## Apply what you read
1. Restate the lymphatic interventions text, starting at "Key Anatomic/Physiologic Issues" and ending at "to thoracic duct.", with "institution" changed to "hospital".
2. Extend the exhibit text on lymphatic leak interventions, picking up after its final sentence.

## Document extract
:::
Educational Goals / Teaching Points
The goals of this exhibit are to recognize imaging and clinical findings of lymphatic injuries and recognizing chylous leaks; review the trans-nodal lymphatic access through lipodol contrast; review image-guided interventions of lymphatic leaks including glue embolization and fenestration; review retrograde lymphatic access through the thoracic duct; and manage possible complications of lymphatic interventions.

Key Anatomic/Physiologic Issues and Imaging Findings/Techniques
For this case presentation, images from multiple lymphangiograms performed at our institution will be combined into a unified clinical case presentation for educational purposes. These include: imaging findings of lymphatic leak (CTAP: 16-mm retroperitoneal fluid collection in aortocaval region); transnodal lymphatic access; fluoroscopic-guided percutaneous cisterna chyli access; percutaneous N-butyl cyanoacrylate glue embolization of lymphatic leak; and retrograde lymphatic access from L basilic vein to thoracic duct.
:::
## Data provided
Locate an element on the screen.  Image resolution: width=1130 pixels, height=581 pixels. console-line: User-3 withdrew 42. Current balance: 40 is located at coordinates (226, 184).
:::
## Responses by item number
1.
Key Anatomic/Physiologic Issues and Imaging Findings/Techniques
For this case presentation, images from multiple lymphangiograms performed at our hospital will be combined into a unified clinical case presentation for educational purposes. These include: imaging findings of lymphatic leak (CTAP: 16-mm retroperitoneal fluid collection in aortocaval region); transnodal lymphatic access; fluoroscopic-guided percutaneous cisterna chyli access; percutaneous N-butyl cyanoacrylate glue embolization of lymphatic leak; and retrograde lymphatic access from L basilic vein to thoracic duct.

2.
Conclusion
Lymphangiograms are percutaneous minimally invasive procedures that can be used to identify, locate, and embolize lymphatic leaks. The technical success rates for thoracic duct and cisterna chyli cannulation (65–70%) reflects the difficulty of the procedure, particularly as many interventional radiologists may have limited exposure to lymphatic procedures. The clinical success rate for the detection of a leak site with lymphangiography is 65–85%, but of those that are detected, 90–95% of visible chylous leaks are ceased with thoracic duct embolization. This educational exhibit aims to provide detailed procedural guidance for image-guided lymphatic intervention with the goal of resolving lymphatic leaks.